Republic shares, which offer a 3% dividend yield, appear reasonably price at 21.2 times trailing earnings and 15.9 times forward earnings, given the company's strong competitive position and favorable outlook.
Susquehanna Bancshares (NASDAQ: SUSQ) is a promising Mid-Atlantic financial-services company. Through the recovery, it has grown assets from around $14 billion in 2009 to more than $18 billion at the end of 2013. Thanks to an improving economy, Susquehanna was able to report record earnings last year. Net income rose 23% year over year to $173.7 million, helped by a focus on cost. The bank undertook a branch consolidation plan in which 14 locations were closed and 30 properties were sold and leased back. The resulting savings are expected to support increased lending, additional investing, and the payment of debt.
Offering a dividend yield near 2.8%, the banking firm looks attractively priced at around 12.2 times trailing earnings and 1.5 times tangible book value. Tangible book value -- i.e., a bank's net asset value after all intangible assets are subtracted -- is a common financial-services valuation benchmark.
Susquehanna Bancshares' peers have noticeably higher valuations. Webster Financial, a Northeastern financial with about $21 billion in assets, trades at 16.1 times trailing earnings and 1.8 times tangible book value. Regional competitor United Bankshares trades around 17.6 times earnings and 2.3 times tangible book value, while rival financial-services giant M&T Bank Corporation, with more than $88 billion in assets, is priced around 14.4 times earnings and 1.9 times tangible book value.
Food distributor and grocery store chain SpartanNash (NASDAQ:SPTN), formerly known as Spartan Stores, was created from a Spartan Stores and Nash Finch Company merger last year. The combination looks beneficial. Its increased size should provide additional business opportunities, and cost cuts appear meaningful: The company expects synergistic savings to top $100 million over the next three years.
By revenue, SpartanNash is the nation's largest supplier of food to military commissaries and exchanges. It's also positioning itself for further growth: A major store remodeling and branding project, two new stores in growing markets, and a military distribution-center expansion are all planned for this year. The company is also making sure legacy locations deliver adequate returns.
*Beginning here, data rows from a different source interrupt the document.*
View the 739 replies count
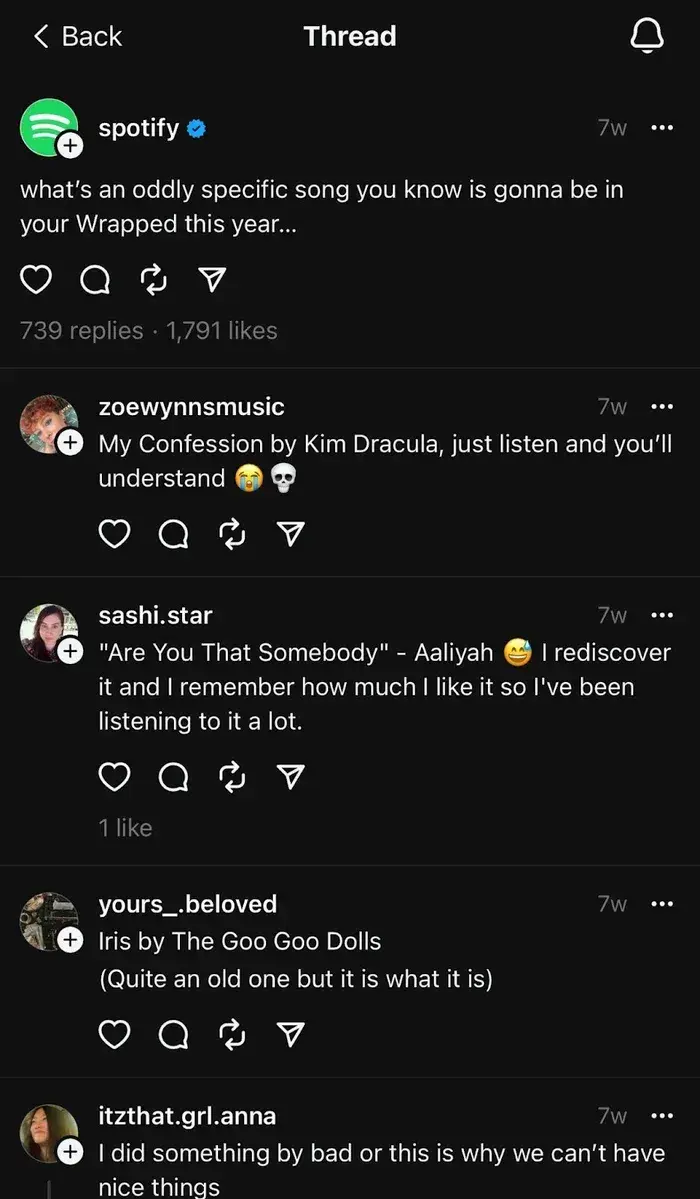The width and height of the screenshot is (700, 1199). pyautogui.click(x=81, y=331)
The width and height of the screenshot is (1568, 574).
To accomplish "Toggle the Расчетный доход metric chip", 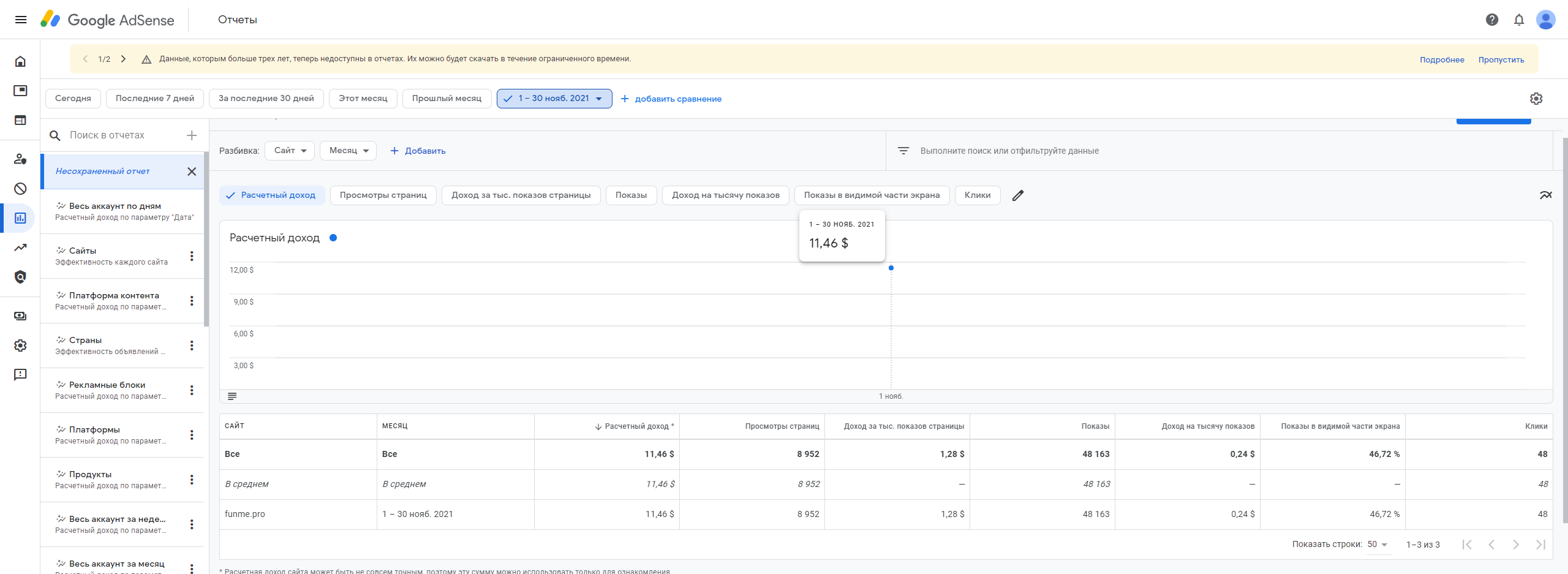I will click(271, 195).
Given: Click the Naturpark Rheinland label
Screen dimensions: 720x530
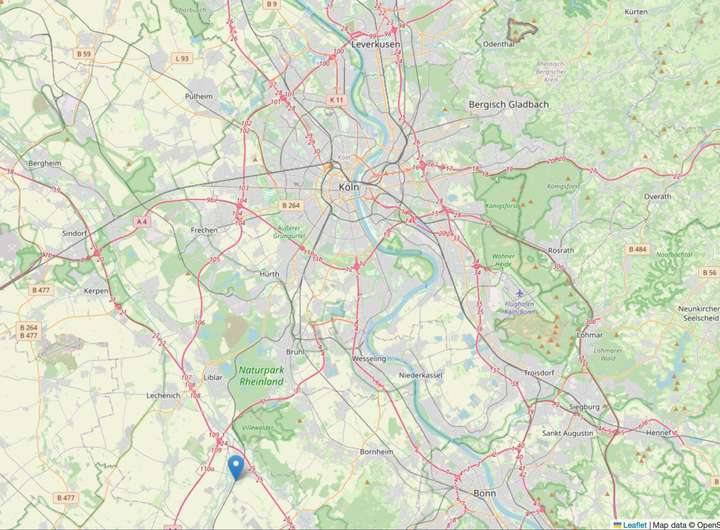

Up to 10 underperforming stores could be closed in 2014.
"We are making excellent progress in combining our retail, food distribution, and military distribution businesses," said CEO Dennis Eidson during last month's Q3 earnings conference call. "We continue to expect synergies of approximately $20 million, $35 million, and $52 million in fiscal years 2014, '15, and '16, respectively."
Based on expected 2014 adjusted EBITDA, SpartanNash has an enterprise value of 6.2 times EBITDA -- a seemingly reasonable multiple, given the cost savings and growth potential provided by the merger. The company's decent 2.1% dividend yield also adds to the shares appeal.
Evidence suggests that some market participants will always have a decided advantage. But it does not mean an individual investor needs to suffer from a "rigged" playing field. History has also shown that buying good companies at good prices -- possibly including Republic Services, Susquehanna Bancshares, and SpartanNash -- can generate gains even in the shadiest of environments. While investors may not garner Hetty Green-like fortunes, those who look for and find good value in the market will profit in the end.